Nicolas Miletitch


Nicolas Miletitch was the Editor-in-Chief of the Agence France-Presse from 2006 to June 2009.
He joined the AFP in 1977. In 1978–81, he served as a correspondent in Moscow from where he was expelled owing to his connections with dissidents. Later, he was a head of the AFP bureau in Belgrade and Moscow. In 2003, Miletitch became Editor-in-Chief for Europe & Africa, and from 2006 to 2009 was the Editor-in-Chief of the AFP. He has been appointed Moscow bureau chief in 2010.
In 1998, in his book Trafics et crimes dans les Balkans, he published his study of organized crime in the Balkans.
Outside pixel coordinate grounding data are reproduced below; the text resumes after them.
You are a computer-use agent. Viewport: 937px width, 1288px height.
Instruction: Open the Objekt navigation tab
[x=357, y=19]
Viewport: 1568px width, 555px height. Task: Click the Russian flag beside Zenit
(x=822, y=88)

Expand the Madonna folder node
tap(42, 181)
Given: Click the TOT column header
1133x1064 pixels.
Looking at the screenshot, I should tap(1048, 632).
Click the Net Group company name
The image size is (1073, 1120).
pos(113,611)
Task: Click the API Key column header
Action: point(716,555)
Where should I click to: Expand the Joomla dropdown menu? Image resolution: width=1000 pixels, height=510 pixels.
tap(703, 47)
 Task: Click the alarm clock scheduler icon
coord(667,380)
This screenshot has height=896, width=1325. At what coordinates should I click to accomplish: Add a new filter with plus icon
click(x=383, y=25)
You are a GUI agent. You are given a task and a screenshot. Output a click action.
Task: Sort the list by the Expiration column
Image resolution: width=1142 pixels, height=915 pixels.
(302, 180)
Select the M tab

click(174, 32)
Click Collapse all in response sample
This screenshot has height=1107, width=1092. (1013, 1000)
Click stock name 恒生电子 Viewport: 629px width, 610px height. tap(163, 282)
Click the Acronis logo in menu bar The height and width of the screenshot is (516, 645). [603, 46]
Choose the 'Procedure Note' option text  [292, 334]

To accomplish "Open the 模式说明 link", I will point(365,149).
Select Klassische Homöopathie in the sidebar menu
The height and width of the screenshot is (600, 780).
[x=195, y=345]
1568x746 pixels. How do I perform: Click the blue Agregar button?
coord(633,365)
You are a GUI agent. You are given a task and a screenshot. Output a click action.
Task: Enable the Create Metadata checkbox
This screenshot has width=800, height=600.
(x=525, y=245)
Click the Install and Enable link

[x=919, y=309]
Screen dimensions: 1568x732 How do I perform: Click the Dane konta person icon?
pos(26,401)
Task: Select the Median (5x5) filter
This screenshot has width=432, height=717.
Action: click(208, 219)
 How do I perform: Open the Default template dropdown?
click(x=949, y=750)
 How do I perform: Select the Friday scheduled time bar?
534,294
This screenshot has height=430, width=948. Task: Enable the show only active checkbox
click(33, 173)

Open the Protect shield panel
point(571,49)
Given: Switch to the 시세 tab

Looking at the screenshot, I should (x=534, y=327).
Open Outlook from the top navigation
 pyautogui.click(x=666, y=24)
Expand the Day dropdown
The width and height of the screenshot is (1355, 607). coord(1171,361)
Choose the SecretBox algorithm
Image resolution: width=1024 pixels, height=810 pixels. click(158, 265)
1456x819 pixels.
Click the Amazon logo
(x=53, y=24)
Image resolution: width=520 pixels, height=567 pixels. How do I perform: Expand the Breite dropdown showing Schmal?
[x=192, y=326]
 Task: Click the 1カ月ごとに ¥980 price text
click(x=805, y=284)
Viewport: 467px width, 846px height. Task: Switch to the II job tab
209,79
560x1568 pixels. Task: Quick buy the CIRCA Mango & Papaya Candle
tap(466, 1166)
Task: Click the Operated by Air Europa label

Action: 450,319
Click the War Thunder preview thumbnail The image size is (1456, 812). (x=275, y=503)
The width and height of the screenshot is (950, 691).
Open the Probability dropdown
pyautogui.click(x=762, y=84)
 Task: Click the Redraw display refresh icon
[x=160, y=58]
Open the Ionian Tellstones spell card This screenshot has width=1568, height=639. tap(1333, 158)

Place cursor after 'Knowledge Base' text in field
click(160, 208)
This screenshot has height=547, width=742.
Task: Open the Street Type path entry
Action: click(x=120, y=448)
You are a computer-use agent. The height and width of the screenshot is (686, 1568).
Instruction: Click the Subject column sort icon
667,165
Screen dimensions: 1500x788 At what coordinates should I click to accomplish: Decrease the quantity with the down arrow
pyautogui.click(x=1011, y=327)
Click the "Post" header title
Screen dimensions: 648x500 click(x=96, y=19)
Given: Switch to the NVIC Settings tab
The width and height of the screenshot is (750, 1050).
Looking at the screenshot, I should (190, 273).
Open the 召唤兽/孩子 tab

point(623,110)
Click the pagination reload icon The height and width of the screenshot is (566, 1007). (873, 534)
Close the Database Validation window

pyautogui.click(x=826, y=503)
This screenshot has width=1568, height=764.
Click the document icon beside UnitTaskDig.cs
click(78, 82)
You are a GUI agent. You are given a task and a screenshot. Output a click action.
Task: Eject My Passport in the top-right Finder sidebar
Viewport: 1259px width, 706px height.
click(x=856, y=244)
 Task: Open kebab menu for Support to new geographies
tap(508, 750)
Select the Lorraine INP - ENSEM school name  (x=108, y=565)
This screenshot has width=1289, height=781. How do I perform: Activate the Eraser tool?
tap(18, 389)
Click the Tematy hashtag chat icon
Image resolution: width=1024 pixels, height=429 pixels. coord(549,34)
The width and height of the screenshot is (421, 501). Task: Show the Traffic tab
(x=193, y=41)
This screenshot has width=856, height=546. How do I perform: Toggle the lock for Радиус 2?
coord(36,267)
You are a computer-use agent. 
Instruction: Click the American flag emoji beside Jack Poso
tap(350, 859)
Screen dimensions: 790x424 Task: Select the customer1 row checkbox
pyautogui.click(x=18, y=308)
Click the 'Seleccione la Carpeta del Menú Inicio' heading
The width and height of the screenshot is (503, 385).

In 2008, he, along with Jean Crépu, made the television documentary L'Histoire Secrète de l'Archipel du Goulag. The documentary covers events related to creation and publication of The Gulag Archipelago by Aleksandr Solzhenitsyn. Thanks to his reputation as a man risking danger to help what was arguably a genuine resistance movement in the USSR while posted there as a journalist, Nicolas Miletitch received precious help in the making of his documentary from Solzhenitsyn himself and the "invisibles" — members of an underground network that provided precious data on the history of the camps and also helped Solzhenitsyn escape police surveillance, secretly write, make copies, conceal and smuggle the monumental manuscript of The Gulag Archipelago. These "invisibles" are the subject of the documentary. The extensive interview granted by Aleksandr Solzhenitsyn for L'Histoire Secrète de l'Archipel du Goulag is his last filmed appearance.
An English language version of L'Histoire Secrète de l'Archipel du Goulag was projected during a premiere at the American University of Paris in 2010, but it has never been shown or broadcast since then.